* DIRECTIONS FOR THIS TASK: Rewrite the data below as a JSON list of strings, with one string for each line and no entries for blank lines.

Data excerpted from a collection:

"""

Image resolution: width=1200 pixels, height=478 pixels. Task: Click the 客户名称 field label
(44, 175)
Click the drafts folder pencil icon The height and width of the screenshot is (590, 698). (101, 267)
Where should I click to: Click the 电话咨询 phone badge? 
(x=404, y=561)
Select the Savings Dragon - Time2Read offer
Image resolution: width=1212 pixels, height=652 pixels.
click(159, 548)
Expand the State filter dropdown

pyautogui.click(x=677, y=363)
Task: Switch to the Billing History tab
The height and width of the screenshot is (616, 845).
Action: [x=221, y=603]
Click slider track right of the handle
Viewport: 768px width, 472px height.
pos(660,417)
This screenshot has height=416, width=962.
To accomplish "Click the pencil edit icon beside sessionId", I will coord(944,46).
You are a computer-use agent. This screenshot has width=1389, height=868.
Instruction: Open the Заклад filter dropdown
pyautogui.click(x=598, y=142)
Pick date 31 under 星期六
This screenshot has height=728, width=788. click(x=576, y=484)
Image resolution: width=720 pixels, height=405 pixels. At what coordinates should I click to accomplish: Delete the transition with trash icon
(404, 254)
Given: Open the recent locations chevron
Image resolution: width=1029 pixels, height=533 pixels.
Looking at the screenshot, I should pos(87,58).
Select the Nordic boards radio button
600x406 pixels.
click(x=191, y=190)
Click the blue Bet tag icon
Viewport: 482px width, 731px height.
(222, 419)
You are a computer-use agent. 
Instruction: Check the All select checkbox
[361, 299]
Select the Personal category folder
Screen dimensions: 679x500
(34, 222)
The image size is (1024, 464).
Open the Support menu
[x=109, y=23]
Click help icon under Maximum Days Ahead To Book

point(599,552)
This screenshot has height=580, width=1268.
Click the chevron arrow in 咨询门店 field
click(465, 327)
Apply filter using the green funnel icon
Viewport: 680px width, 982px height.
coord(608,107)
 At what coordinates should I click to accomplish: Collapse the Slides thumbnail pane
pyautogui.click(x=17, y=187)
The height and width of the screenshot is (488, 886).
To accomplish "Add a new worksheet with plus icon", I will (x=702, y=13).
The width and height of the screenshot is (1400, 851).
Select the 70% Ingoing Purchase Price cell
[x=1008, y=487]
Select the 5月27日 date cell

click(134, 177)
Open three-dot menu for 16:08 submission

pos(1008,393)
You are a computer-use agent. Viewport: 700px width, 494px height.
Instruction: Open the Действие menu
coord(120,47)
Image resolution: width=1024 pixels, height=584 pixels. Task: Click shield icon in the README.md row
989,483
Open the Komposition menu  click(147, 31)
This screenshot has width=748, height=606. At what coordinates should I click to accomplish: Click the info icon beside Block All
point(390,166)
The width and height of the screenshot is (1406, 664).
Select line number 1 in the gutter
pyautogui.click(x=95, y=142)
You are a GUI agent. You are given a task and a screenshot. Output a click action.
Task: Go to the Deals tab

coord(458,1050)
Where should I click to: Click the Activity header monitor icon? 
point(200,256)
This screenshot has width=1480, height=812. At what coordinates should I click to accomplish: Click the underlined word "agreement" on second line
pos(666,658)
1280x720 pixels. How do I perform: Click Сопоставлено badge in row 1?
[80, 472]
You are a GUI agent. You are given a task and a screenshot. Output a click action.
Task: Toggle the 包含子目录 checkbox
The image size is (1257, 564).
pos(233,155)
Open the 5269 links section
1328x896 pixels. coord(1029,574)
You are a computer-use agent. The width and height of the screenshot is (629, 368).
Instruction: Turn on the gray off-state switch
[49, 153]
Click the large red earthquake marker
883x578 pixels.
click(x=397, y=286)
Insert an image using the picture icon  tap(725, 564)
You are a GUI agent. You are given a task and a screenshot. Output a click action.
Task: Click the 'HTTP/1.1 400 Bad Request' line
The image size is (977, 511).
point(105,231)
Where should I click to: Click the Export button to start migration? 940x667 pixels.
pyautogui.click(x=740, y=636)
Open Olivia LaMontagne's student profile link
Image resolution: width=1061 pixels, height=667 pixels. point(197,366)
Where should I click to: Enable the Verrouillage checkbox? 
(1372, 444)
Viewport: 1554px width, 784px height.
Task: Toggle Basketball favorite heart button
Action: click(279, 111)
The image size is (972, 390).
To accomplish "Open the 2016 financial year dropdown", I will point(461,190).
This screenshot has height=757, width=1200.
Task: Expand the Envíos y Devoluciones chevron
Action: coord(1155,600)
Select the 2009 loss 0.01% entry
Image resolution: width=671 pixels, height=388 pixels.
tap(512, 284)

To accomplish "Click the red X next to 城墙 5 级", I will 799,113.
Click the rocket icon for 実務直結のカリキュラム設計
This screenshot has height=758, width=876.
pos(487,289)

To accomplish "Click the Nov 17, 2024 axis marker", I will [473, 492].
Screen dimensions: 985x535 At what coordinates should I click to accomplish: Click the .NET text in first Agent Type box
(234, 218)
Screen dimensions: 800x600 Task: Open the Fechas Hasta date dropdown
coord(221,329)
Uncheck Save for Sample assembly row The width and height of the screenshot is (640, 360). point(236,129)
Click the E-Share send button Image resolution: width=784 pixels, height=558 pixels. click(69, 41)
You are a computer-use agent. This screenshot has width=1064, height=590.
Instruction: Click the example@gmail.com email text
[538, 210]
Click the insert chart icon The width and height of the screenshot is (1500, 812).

"""

* CORRECT RESULT:
[
  "Image resolution: width=1200 pixels, height=478 pixels. Task: Click the 客户名称 field label",
  "(44, 175)",
  "Click the drafts folder pencil icon The height and width of the screenshot is (590, 698). (101, 267)",
  "Where should I click to: Click the 电话咨询 phone badge? ",
  "(x=404, y=561)",
  "Select the Savings Dragon - Time2Read offer",
  "Image resolution: width=1212 pixels, height=652 pixels.",
  "click(159, 548)",
  "Expand the State filter dropdown",
  "pyautogui.click(x=677, y=363)",
  "Task: Switch to the Billing History tab",
  "The height and width of the screenshot is (616, 845).",
  "Action: [x=221, y=603]",
  "Click slider track right of the handle",
  "Viewport: 768px width, 472px height.",
  "pos(660,417)",
  "This screenshot has height=416, width=962.",
  "To accomplish \"Click the pencil edit icon beside sessionId\", I will coord(944,46).",
  "You are a computer-use agent. This screenshot has width=1389, height=868.",
  "Instruction: Open the Заклад filter dropdown",
  "pyautogui.click(x=598, y=142)",
  "Pick date 31 under 星期六",
  "This screenshot has height=728, width=788. click(x=576, y=484)",
  "Image resolution: width=720 pixels, height=405 pixels. At what coordinates should I click to accomplish: Delete the transition with trash icon",
  "(404, 254)",
  "Given: Open the recent locations chevron",
  "Image resolution: width=1029 pixels, height=533 pixels.",
  "Looking at the screenshot, I should pos(87,58).",
  "Select the Nordic boards radio button",
  "600x406 pixels.",
  "click(x=191, y=190)",
  "Click the blue Bet tag icon",
  "Viewport: 482px width, 731px height.",
  "(222, 419)",
  "You are a computer-use agent. ",
  "Instruction: Check the All select checkbox",
  "[361, 299]",
  "Select the Personal category folder",
  "Screen dimensions: 679x500",
  "(34, 222)",
  "The image size is (1024, 464).",
  "Open the Support menu",
  "[x=109, y=23]",
  "Click help icon under Maximum Days Ahead To Book",
  "point(599,552)",
  "This screenshot has height=580, width=1268.",
  "Click the chevron arrow in 咨询门店 field",
  "click(465, 327)",
  "Apply filter using the green funnel icon",
  "Viewport: 680px width, 982px height.",
  "coord(608,107)",
  " At what coordinates should I click to accomplish: Collapse the Slides thumbnail pane",
  "pyautogui.click(x=17, y=187)",
  "The height and width of the screenshot is (488, 886).",
  "To accomplish \"Add a new worksheet with plus icon\", I will (x=702, y=13).",
  "The width and height of the screenshot is (1400, 851).",
  "Select the 70% Ingoing Purchase Price cell",
  "[x=1008, y=487]",
  "Select the 5月27日 date cell",
  "click(134, 177)",
  "Open three-dot menu for 16:08 submission",
  "pos(1008,393)",
  "You are a computer-use agent. Viewport: 700px width, 494px height.",
  "Instruction: Open the Действие menu",
  "coord(120,47)",
  "Image resolution: width=1024 pixels, height=584 pixels. Task: Click shield icon in the README.md row",
  "989,483",
  "Open the Komposition menu  click(147, 31)",
  "This screenshot has width=748, height=606. At what coordinates should I click to accomplish: Click the info icon beside Block All",
  "point(390,166)",
  "The width and height of the screenshot is (1406, 664).",
  "Select line number 1 in the gutter",
  "pyautogui.click(x=95, y=142)",
  "You are a GUI agent. You are given a task and a screenshot. Output a click action.",
  "Task: Go to the Deals tab",
  "coord(458,1050)",
  "Where should I click to: Click the Activity header monitor icon? ",
  "point(200,256)",
  "This screenshot has width=1480, height=812. At what coordinates should I click to accomplish: Click the underlined word \"agreement\" on second line",
  "pos(666,658)",
  "1280x720 pixels. How do I perform: Click Сопоставлено badge in row 1?",
  "[80, 472]",
  "You are a GUI agent. You are given a task and a screenshot. Output a click action.",
  "Task: Toggle the 包含子目录 checkbox",
  "The image size is (1257, 564).",
  "pos(233,155)",
  "Open the 5269 links section",
  "1328x896 pixels. coord(1029,574)",
  "You are a computer-use agent. The width and height of the screenshot is (629, 368).",
  "Instruction: Turn on the gray off-state switch",
  "[49, 153]",
  "Click the large red earthquake marker",
  "883x578 pixels.",
  "click(x=397, y=286)",
  "Insert an image using the picture icon  tap(725, 564)",
  "You are a GUI agent. You are given a task and a screenshot. Output a click action.",
  "Task: Click the 'HTTP/1.1 400 Bad Request' line",
  "The image size is (977, 511).",
  "point(105,231)",
  "Where should I click to: Click the Export button to start migration? 940x667 pixels.",
  "pyautogui.click(x=740, y=636)",
  "Open Olivia LaMontagne's student profile link",
  "Image resolution: width=1061 pixels, height=667 pixels. point(197,366)",
  "Where should I click to: Enable the Verrouillage checkbox? ",
  "(1372, 444)",
  "Viewport: 1554px width, 784px height.",
  "Task: Toggle Basketball favorite heart button",
  "Action: click(279, 111)",
  "The image size is (972, 390).",
  "To accomplish \"Open the 2016 financial year dropdown\", I will point(461,190).",
  "This screenshot has height=757, width=1200.",
  "Task: Expand the Envíos y Devoluciones chevron",
  "Action: coord(1155,600)",
  "Select the 2009 loss 0.01% entry",
  "Image resolution: width=671 pixels, height=388 pixels.",
  "tap(512, 284)",
  "To accomplish \"Click the red X next to 城墙 5 级\", I will 799,113.",
  "Click the rocket icon for 実務直結のカリキュラム設計",
  "This screenshot has height=758, width=876.",
  "pos(487,289)",
  "To accomplish \"Click the Nov 17, 2024 axis marker\", I will [473, 492].",
  "Screen dimensions: 985x535 At what coordinates should I click to accomplish: Click the .NET text in first Agent Type box",
  "(234, 218)",
  "Screen dimensions: 800x600 Task: Open the Fechas Hasta date dropdown",
  "coord(221,329)",
  "Uncheck Save for Sample assembly row The width and height of the screenshot is (640, 360). point(236,129)",
  "Click the E-Share send button Image resolution: width=784 pixels, height=558 pixels. click(69, 41)",
  "You are a computer-use agent. This screenshot has width=1064, height=590.",
  "Instruction: Click the example@gmail.com email text",
  "[538, 210]",
  "Click the insert chart icon The width and height of the screenshot is (1500, 812)."
]